Exhill FC Pioneers Reunited 50 Years On

29 Aug 2016

Carey Harrison and Fred Woolley, pictured reunited recently after a gap of over 50 years, were West Acre contemporaries from 1957 to 1961. They shared a passion for the round ball game which had been outlawed at Harrow since 1927 when the School changed to rugby. This passion, along with that shown by others most notably Elmfield’s David Buik, led to the formation in 1962 of an unofficial new OH club, Exhill FC. The spirit was willing but the flesh was all too evident. Certainly the level of fitness was around that expected of a group of 18 year olds working in London in the absence of university offers and enjoying their new found freedom. Team performances did not impress. Players arrived in strange dress including pyjamas and black tie, and encounters with improbable opponents Manor Rangers and Stevenstown Rovers resulted in an aggregate negative scoreline of 17-0. In 1963, as proposed by Alex de Grunwald, Exhill FC was re-named the OHAFC as members had become aware that the Club had in fact originated in 1859.

No official organisation of football existed until the formation of the Football Association in 1863 when the rules governing the game played at Harrow formed the basis of the original 14 FA rules. Charles W. Alcock (Druries 1855-1859) became FA Secretary in 1870. His finest achievement was persuading the FA in 1871 to establish a knock-out cup based on the Harrow Cock House competition named the Football Association Challenge Cup. Members of the OHAFC should feel proud of Harrow’s long and intimate association with the origins of football and of the flourishing club they perpetuate today.

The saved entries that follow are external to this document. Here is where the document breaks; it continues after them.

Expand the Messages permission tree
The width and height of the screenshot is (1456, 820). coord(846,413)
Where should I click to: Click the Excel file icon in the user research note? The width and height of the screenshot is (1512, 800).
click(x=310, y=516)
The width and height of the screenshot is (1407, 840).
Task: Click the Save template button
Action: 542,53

For those who took part in our heroic beginnings – meaning the 1962 ‘Exhill’ beginnings, not the 1859 origins – there was a surreal sense of adventure. Harrison maintains that these first two games took place on Hackney Marshes, but no one is quite sure, and certainly our pitch was as strange to us as if we were on a piece of wasteland in Mozambique. To our opponents, however, it was home territory, and we were crushed as few of us had ever been crushed before. This, despite our miraculously agile goalie, whose astonishing saves we casually explained by telling our opponents that we had borrowed him from nearby Tottenham Hotspur. We are certain that without him (this unsung hero – oh to have his name!) the score against Manor Rangers would have been in the region of 45-0, possibly a record for any form of soccer match in the history of the game. More like a rugby score. But what did we care? We had made a start! We were a team (for one more match, anyway), and somehow we felt we were retro-fitting soccer, once more, into School tradition. Harrovian soccer! It’s now a commonplace – but at the time it felt so transgressive and so alien it might as well have been Harrovian Extreme Frisbee.

We were thinking of you – you subsequent and current Old Harrovian soccer players – much in the way that Walt Whitman speaks of containing within himself his future readers, in ages to come. We want you to know we were thinking of you! And remain proud to have kicked the first Harrovian round ball, in earnest, after so many decades in the dark.